— start of DATA ENTRIES —
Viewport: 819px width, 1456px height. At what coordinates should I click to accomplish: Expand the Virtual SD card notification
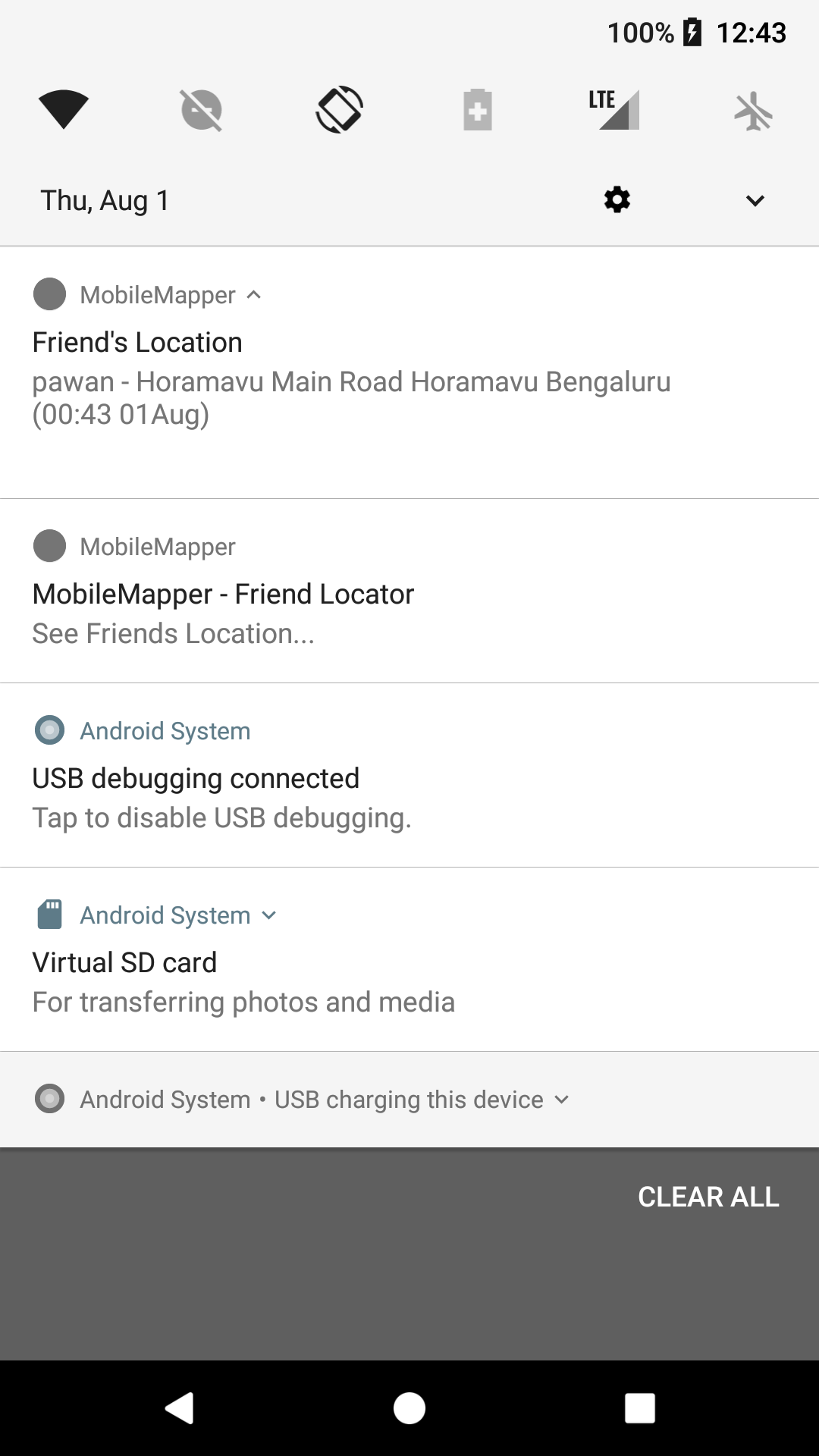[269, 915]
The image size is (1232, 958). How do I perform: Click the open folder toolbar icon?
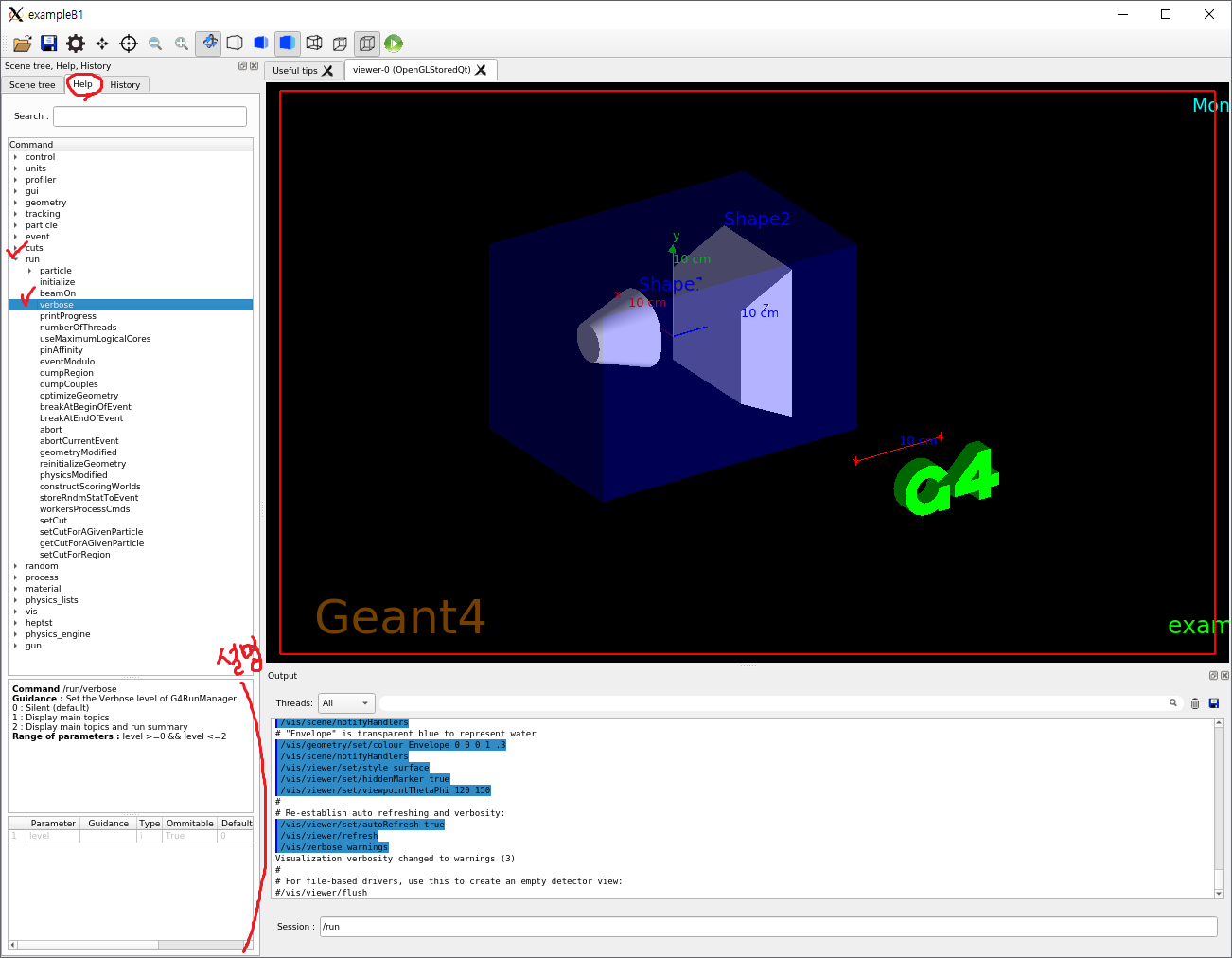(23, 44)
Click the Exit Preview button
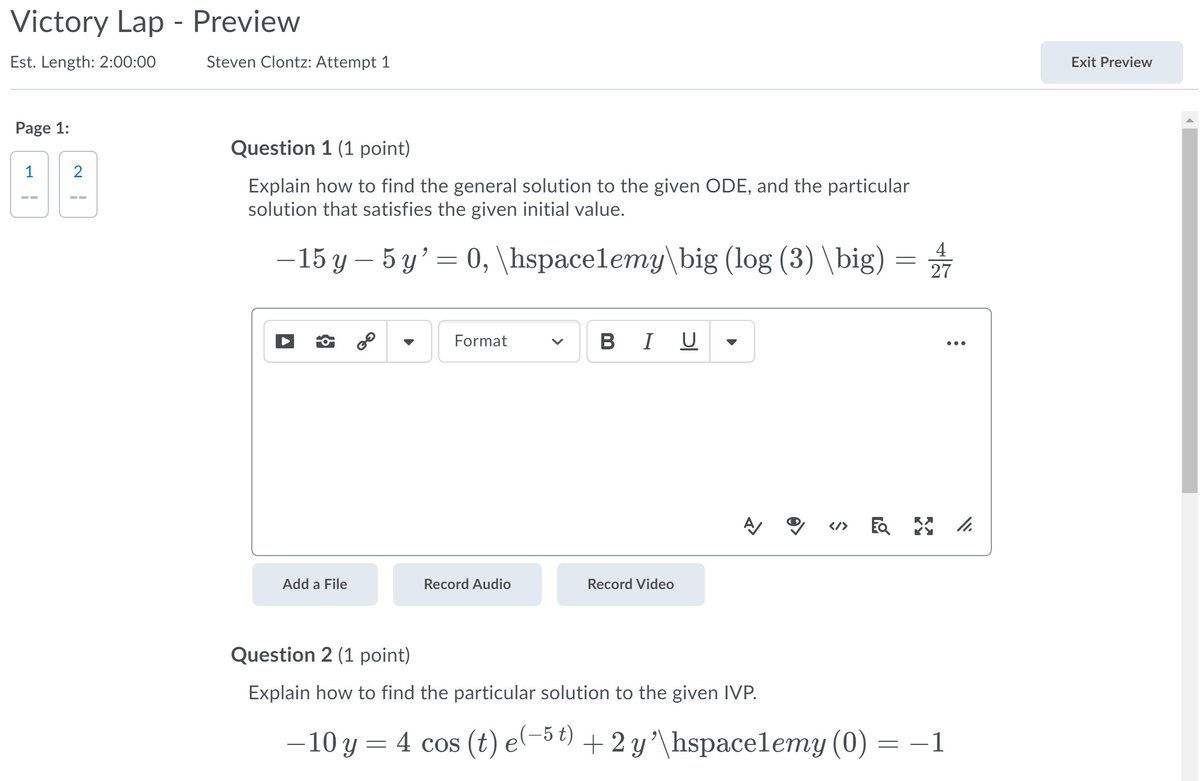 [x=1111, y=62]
— end of DATA ENTRIES —
— start of DATA ENTRIES —
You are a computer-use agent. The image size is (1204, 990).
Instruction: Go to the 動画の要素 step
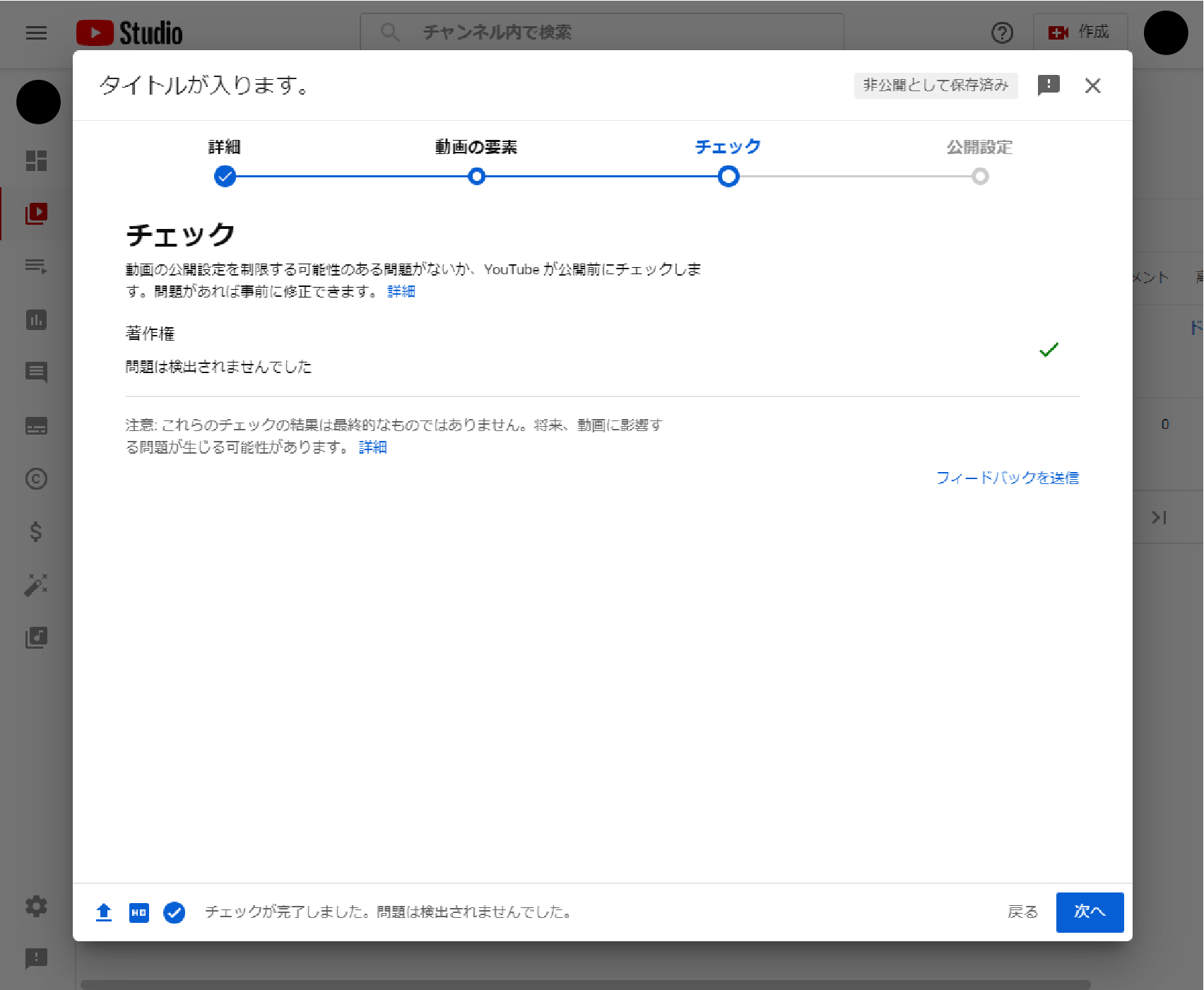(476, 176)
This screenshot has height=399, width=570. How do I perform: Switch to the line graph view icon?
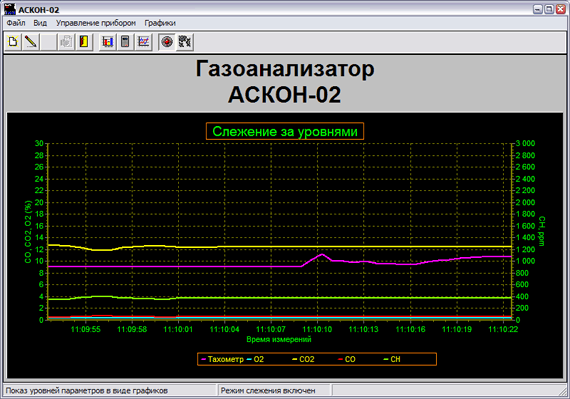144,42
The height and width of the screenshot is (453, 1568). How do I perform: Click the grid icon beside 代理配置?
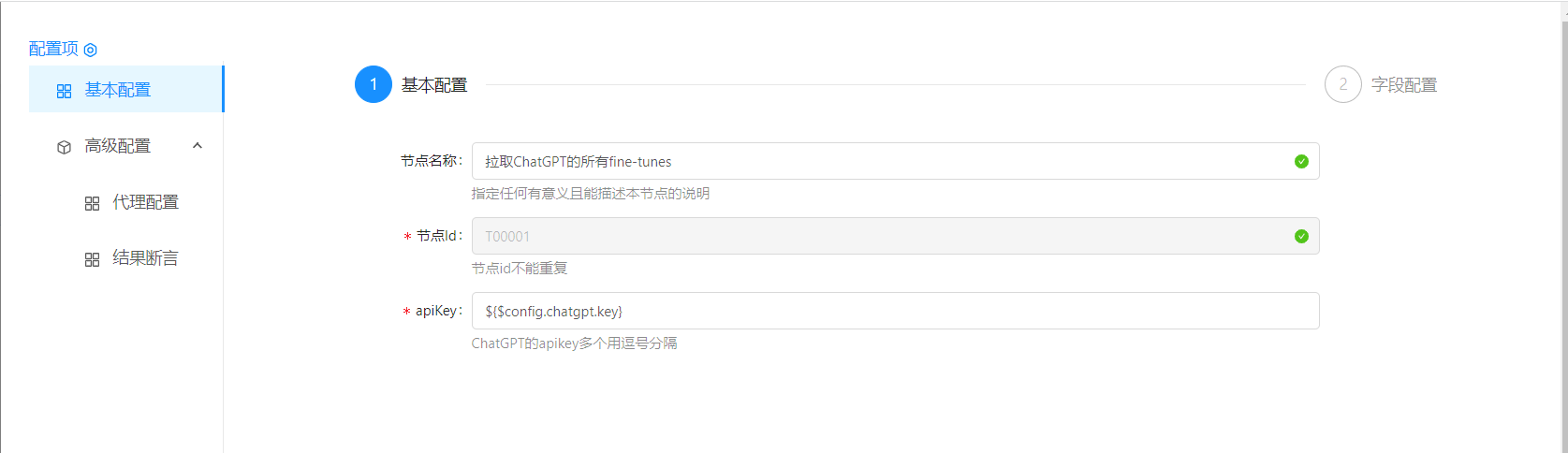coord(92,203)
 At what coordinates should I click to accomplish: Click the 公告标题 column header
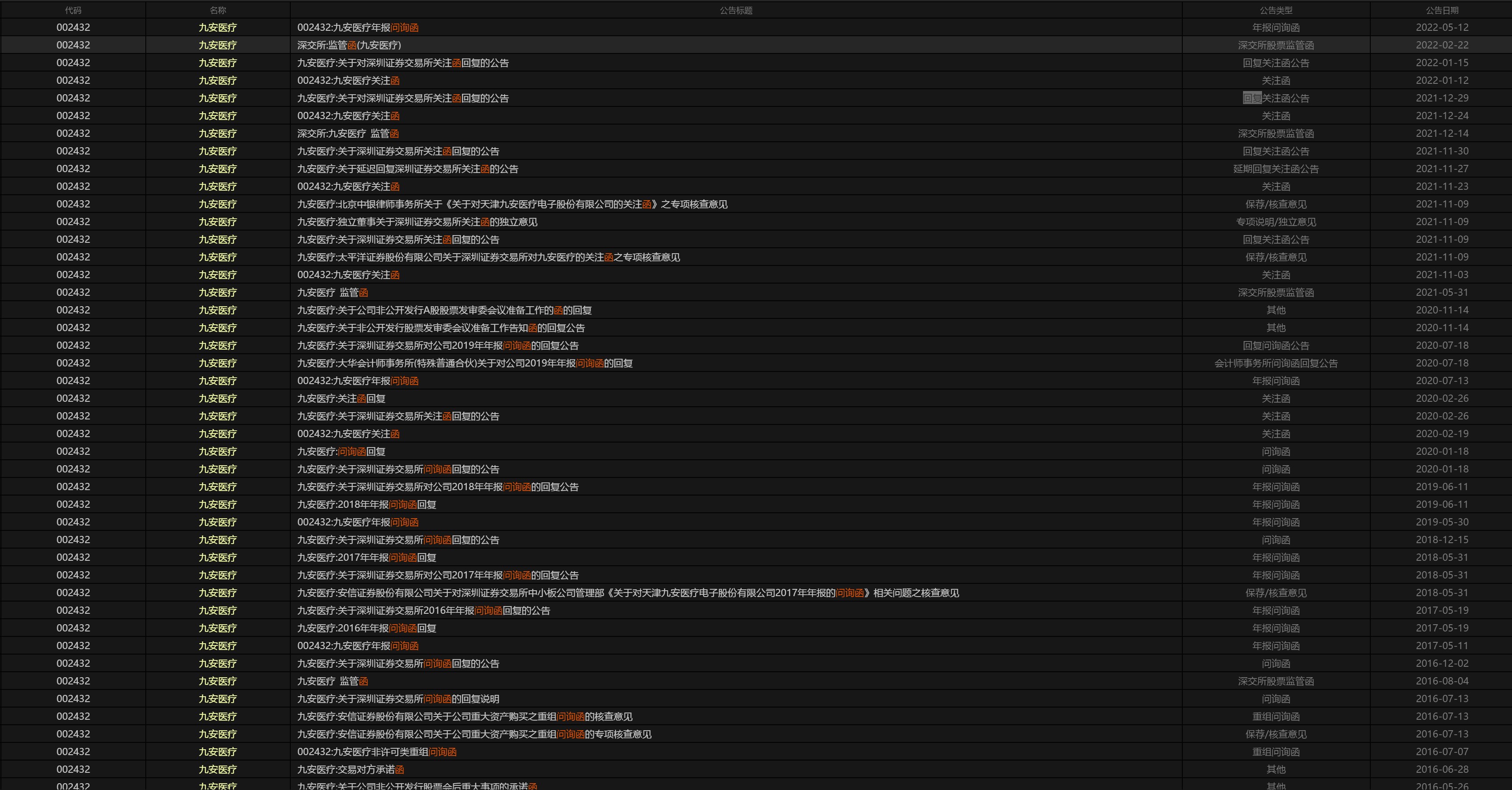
— end of DATA ENTRIES —
— start of DATA ENTRIES —
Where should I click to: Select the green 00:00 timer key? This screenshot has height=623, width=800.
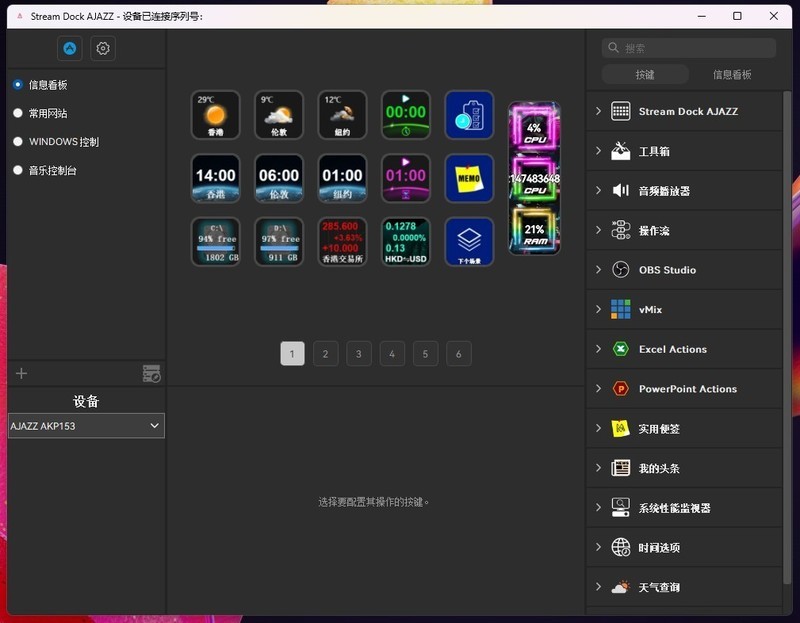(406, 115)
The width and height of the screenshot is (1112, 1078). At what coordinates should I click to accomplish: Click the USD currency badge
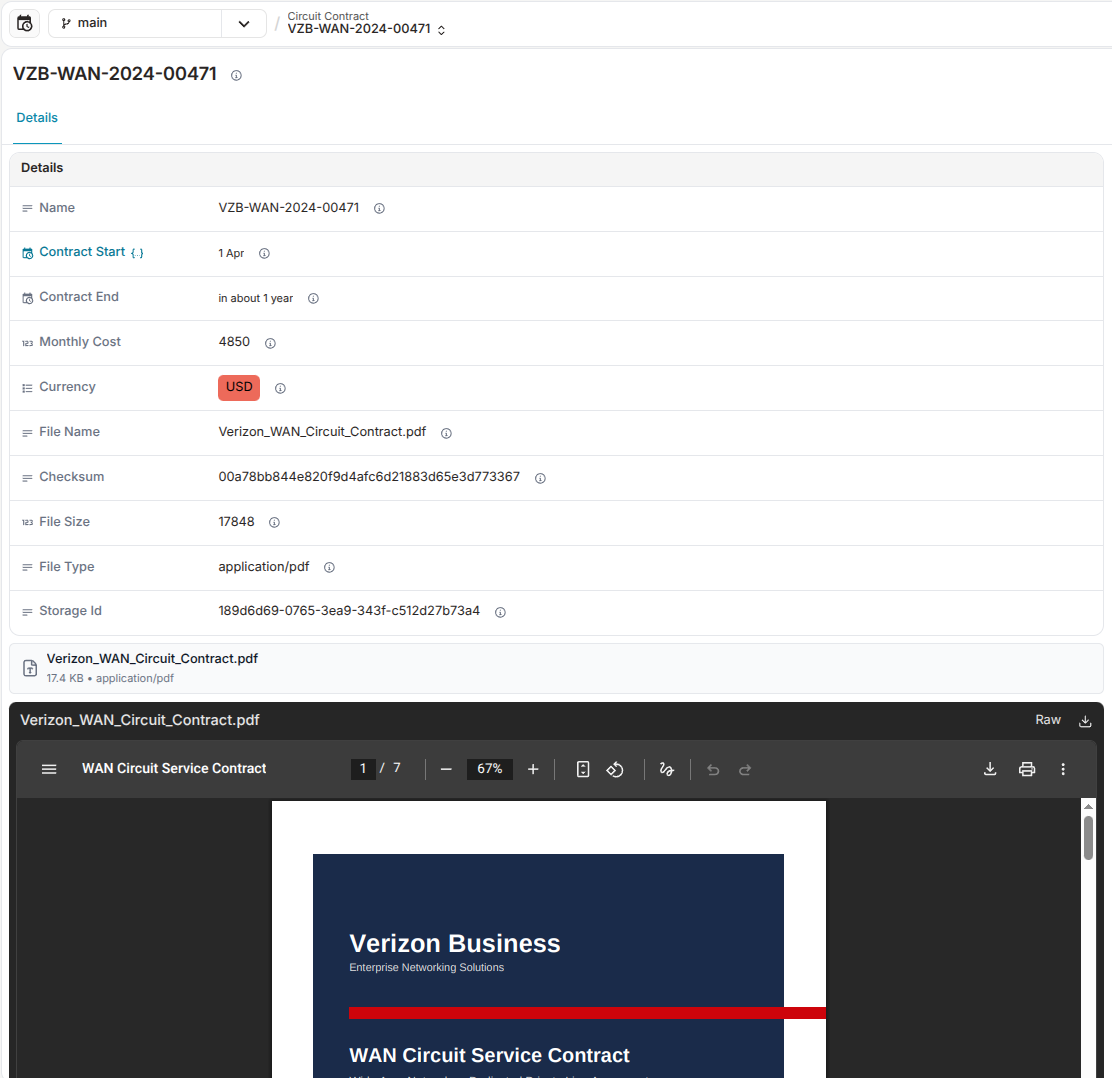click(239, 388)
— end of DATA ENTRIES —
**GOAL:**
Rewrite the records above as a numbered list, starting at the line that contains "Where should I" and going down through the line that contains "click(239, 388)", with both of those lines included. Skip any blank lines and leave out the pictures.

**REPLY:**
1. Where should I click to: Select the green 00:00 timer key? This screenshot has height=623, width=800.
2. (406, 115)
3. The width and height of the screenshot is (1112, 1078). At what coordinates should I click to accomplish: Click the USD currency badge
4. click(239, 388)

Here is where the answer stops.